Task requirements: All that is needed is a count of the lines in this data that contain the word "chart".

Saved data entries
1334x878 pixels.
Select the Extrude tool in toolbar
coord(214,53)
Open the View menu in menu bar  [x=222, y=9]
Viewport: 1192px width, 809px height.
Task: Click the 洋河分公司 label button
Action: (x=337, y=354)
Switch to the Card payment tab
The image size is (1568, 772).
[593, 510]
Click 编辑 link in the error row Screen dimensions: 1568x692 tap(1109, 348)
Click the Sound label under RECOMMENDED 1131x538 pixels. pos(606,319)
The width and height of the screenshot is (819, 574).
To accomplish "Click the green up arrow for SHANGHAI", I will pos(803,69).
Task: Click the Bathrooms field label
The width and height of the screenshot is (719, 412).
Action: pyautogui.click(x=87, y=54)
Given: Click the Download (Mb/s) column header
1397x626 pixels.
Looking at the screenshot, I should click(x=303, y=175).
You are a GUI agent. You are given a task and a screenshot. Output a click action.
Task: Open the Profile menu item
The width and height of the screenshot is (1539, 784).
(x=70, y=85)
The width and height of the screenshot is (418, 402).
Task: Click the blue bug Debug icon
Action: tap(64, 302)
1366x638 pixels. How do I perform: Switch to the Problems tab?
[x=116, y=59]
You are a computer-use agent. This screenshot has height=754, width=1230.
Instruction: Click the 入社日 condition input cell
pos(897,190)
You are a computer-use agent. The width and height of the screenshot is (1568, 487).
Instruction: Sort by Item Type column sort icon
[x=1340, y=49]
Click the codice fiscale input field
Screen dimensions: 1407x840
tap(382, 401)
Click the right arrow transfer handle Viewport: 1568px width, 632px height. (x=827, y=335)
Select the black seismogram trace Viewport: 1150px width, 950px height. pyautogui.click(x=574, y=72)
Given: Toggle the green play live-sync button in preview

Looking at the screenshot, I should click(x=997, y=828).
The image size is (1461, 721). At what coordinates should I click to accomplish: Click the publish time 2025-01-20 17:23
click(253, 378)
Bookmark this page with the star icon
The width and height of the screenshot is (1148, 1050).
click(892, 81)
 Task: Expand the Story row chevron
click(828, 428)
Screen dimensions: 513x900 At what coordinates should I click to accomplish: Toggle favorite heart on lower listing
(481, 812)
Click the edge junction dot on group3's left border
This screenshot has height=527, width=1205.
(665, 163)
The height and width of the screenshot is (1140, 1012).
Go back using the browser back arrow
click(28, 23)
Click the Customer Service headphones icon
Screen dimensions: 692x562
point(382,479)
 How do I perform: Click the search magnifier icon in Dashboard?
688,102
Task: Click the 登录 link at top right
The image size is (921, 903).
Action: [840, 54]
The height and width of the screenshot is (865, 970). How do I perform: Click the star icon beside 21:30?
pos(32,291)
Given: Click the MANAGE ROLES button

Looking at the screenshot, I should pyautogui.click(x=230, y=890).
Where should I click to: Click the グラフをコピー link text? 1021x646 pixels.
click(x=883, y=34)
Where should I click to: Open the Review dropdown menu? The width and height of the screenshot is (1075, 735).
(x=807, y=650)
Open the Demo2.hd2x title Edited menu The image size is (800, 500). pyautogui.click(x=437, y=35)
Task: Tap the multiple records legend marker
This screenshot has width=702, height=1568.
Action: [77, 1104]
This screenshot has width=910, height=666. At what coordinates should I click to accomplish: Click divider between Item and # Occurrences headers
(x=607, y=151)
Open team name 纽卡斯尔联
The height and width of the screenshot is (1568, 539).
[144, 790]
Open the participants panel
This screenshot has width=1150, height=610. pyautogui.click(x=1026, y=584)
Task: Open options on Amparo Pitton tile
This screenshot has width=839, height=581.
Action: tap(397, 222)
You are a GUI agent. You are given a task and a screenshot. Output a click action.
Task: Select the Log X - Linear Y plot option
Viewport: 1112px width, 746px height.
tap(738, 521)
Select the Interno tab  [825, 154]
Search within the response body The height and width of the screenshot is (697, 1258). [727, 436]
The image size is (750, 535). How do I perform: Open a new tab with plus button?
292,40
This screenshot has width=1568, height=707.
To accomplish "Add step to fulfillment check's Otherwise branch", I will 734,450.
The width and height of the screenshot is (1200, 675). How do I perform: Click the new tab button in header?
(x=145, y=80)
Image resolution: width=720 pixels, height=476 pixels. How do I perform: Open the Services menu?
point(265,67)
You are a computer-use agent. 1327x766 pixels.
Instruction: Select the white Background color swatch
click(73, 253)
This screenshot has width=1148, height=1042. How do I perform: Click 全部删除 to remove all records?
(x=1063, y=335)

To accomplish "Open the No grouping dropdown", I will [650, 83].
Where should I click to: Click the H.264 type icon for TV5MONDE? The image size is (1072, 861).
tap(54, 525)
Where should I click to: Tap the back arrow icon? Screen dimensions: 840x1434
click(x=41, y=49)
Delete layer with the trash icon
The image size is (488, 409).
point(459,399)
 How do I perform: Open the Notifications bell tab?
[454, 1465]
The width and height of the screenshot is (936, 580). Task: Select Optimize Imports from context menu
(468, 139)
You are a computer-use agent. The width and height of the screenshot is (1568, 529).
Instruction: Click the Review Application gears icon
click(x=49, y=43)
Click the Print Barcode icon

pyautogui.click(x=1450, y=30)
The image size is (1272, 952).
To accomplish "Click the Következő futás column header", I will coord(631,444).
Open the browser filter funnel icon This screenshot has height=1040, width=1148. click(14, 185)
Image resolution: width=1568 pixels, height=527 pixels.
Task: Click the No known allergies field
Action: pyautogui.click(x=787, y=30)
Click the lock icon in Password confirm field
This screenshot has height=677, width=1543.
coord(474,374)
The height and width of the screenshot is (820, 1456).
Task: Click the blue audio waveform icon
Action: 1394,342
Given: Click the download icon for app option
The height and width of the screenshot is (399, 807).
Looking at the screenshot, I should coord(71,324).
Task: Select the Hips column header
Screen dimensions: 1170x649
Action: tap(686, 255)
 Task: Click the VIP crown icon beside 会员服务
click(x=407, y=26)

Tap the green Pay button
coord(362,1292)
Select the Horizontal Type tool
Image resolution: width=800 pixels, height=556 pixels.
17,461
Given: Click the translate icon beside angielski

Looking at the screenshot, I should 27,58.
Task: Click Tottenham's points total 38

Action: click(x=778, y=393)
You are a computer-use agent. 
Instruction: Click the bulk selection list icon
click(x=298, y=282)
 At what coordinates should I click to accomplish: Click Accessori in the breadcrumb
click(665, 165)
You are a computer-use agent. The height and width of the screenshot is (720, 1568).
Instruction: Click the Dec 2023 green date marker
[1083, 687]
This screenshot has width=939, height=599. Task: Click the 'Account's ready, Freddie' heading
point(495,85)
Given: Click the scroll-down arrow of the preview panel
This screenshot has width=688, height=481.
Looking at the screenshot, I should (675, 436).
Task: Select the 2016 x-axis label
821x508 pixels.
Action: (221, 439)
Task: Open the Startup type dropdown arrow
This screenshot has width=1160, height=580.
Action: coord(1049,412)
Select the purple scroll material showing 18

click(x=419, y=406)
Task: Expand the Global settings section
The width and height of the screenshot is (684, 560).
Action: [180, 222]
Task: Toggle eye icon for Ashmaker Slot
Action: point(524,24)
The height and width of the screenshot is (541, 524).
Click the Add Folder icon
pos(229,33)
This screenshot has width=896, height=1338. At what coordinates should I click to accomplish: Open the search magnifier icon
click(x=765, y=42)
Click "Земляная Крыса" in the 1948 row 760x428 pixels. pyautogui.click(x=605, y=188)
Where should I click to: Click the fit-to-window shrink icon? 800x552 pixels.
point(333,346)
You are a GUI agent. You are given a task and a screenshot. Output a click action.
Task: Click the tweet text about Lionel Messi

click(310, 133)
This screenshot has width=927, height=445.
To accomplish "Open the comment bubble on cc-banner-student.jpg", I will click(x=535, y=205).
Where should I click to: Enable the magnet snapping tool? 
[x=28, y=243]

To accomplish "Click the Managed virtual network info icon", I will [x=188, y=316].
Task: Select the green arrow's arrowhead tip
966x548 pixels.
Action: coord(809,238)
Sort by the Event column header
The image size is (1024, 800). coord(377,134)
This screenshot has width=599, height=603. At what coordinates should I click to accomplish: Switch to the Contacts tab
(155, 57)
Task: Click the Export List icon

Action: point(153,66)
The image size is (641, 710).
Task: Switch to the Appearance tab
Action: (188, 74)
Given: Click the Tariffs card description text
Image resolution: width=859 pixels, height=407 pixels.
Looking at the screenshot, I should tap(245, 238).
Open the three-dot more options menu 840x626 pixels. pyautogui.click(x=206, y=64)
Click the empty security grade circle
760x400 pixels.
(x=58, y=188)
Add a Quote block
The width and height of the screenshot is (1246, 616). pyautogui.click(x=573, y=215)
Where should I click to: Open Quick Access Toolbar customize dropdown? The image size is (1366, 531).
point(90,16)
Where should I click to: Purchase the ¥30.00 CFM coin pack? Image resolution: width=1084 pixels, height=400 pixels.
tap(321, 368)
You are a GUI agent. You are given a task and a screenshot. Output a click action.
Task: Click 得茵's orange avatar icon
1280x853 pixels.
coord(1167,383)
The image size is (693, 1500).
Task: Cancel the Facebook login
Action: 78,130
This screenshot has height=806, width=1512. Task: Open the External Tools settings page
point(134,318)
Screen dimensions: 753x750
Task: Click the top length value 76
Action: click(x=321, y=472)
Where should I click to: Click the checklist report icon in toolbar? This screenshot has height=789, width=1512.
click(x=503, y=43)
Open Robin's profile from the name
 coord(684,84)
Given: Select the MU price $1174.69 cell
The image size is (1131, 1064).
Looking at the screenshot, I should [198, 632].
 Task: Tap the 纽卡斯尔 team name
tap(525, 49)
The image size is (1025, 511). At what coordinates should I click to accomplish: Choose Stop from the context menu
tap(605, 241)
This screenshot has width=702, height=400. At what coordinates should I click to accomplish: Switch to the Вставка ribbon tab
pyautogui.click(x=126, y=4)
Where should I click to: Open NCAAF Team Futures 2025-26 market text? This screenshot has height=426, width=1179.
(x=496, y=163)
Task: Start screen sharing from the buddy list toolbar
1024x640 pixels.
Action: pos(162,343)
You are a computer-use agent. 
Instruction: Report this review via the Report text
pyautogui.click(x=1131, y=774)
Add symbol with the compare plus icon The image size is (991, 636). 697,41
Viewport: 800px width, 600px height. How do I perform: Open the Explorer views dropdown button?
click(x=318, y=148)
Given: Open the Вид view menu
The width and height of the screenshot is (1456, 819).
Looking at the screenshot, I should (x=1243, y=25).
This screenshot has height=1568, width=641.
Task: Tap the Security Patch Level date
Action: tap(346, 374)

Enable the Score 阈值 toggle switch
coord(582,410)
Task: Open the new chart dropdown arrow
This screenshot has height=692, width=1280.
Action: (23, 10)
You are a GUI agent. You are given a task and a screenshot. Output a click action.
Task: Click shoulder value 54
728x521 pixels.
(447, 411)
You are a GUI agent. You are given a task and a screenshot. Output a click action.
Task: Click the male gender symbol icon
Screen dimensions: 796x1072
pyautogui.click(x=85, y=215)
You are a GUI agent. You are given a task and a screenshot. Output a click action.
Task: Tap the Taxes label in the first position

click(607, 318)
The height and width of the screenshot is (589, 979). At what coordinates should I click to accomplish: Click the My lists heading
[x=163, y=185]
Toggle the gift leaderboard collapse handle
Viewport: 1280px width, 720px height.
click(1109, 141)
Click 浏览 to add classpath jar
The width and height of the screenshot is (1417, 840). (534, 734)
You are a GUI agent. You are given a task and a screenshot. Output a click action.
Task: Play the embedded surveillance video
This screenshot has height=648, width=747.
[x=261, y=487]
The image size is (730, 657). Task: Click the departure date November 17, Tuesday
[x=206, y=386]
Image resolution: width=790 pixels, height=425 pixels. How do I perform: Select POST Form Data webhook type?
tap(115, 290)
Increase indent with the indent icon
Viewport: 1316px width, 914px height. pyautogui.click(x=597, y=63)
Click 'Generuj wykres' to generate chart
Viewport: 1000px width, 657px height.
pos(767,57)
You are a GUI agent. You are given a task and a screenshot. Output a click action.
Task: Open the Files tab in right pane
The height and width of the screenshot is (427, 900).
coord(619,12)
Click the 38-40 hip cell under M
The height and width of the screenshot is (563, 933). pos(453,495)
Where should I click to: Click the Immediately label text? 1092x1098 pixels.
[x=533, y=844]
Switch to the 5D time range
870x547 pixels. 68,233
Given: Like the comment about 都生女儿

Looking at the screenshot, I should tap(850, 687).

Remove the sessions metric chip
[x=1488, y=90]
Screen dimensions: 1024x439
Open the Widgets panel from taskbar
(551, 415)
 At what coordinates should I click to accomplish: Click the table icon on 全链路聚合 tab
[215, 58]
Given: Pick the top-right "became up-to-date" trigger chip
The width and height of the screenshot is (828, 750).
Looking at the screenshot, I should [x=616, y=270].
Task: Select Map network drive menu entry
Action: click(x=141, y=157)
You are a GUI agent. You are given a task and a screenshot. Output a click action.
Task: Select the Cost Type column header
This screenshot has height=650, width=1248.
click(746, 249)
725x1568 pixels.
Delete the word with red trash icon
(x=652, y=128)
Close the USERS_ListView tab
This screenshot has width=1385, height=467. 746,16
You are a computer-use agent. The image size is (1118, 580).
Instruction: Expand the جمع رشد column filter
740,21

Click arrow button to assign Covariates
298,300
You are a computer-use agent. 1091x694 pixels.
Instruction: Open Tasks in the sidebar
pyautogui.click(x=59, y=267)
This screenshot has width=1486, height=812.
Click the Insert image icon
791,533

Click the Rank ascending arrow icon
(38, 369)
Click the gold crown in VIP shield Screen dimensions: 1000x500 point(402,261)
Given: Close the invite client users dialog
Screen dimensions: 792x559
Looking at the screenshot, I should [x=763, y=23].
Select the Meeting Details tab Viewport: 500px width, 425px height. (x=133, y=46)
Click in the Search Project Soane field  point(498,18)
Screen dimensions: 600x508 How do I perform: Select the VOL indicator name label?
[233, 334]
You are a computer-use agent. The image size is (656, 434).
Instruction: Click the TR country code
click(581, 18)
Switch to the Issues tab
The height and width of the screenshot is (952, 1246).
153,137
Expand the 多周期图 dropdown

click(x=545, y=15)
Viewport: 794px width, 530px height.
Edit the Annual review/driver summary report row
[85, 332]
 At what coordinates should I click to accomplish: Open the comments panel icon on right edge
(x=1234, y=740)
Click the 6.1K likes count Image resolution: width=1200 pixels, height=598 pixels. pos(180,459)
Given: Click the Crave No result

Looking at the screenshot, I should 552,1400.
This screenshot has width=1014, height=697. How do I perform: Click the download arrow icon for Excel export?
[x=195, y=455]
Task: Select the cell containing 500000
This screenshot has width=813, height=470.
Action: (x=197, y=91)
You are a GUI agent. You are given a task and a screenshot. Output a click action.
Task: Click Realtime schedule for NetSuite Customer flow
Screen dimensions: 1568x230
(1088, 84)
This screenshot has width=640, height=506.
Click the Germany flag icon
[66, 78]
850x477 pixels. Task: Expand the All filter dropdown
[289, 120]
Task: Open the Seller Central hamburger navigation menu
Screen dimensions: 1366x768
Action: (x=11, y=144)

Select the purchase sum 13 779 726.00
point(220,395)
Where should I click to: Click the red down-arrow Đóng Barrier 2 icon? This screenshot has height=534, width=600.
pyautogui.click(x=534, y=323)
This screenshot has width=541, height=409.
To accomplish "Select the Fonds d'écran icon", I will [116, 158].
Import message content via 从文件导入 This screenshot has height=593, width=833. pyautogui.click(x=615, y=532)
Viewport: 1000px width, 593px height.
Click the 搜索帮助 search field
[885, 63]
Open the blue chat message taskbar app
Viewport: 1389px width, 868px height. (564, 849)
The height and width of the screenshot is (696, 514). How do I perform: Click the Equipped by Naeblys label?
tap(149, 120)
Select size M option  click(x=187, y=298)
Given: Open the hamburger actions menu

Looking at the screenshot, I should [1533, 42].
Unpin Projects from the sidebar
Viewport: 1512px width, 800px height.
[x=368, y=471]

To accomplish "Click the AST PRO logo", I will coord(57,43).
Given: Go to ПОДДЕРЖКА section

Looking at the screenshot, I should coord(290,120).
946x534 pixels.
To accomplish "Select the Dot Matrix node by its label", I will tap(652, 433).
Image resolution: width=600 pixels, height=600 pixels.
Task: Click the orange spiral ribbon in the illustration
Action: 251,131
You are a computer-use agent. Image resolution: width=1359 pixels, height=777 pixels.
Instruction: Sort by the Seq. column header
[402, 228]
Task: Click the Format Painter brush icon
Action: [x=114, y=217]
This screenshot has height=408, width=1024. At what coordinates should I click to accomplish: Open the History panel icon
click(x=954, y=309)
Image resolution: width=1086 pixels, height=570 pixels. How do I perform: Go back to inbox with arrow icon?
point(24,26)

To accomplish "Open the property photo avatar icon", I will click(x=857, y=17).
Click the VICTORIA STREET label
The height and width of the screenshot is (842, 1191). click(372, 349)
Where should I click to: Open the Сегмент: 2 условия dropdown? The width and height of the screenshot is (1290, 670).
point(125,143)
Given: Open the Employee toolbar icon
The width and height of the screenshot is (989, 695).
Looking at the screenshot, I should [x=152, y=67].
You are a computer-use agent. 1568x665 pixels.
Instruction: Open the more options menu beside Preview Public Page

Reply to the task: 2